So yeah. Fandom’s objection isn’t about hearing about the lie of the season too much or too little. It is that they don’t want to see this pattern of really destabilizing lies coming from Dean, because it means Dean has hoodwinked them into believing he’s a good guy who does the things he does in order to protect people, instead of a seriously messed-up asshole who does many (probably most) of the things he does in order to control people and uses protectiveness as a justification for his behavior. Guys, it’s okay. Dean has a lot of people fooled. Dean has Sam fooled. Most of the time, Dean has Dean fooled. You’re not stupid for having trusted Dean, any more than Sam is. But if you’re having a hard time accepting it, put yourself in Sam’s shoes.

It’s really okay not to like the storyline. It’s okay to prefer a fanon version of Dean.
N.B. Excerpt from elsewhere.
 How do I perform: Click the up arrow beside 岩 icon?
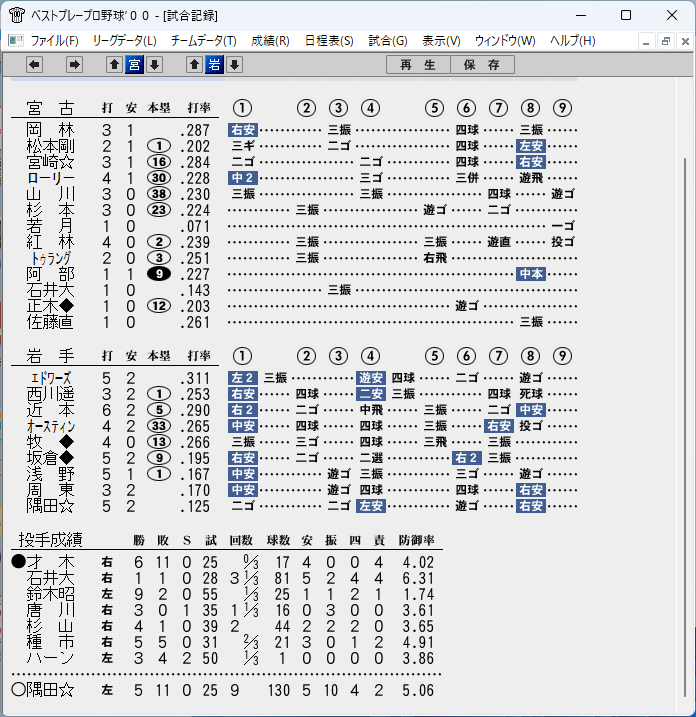pos(194,64)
It’s not okay to insist that THE RITURRRZZZ, along with everyone who gets and/or likes what seems to be going on here, are WRONG for NOT seeing your fanon Dean.

(4) “THE RITURRRZZZ didn’t NEED to STRIP CAS OF HIS GRACE if they’re just going to have Zeke around to get the boys out of tough spots, instead of Cas.”

So the show has made it as clear as can be that Castiel’s part in the narrative is about more than being a get-out-of-hell free card and….we don’t like that? Go away now.

(5) “THE RITURRRZZZ are GETTING DEAN WRONG! This is so OOC!”

Logical objection: See above re: the pattern with Lisa and Amy. It’s flatly untrue that this isn’t something Dean would do.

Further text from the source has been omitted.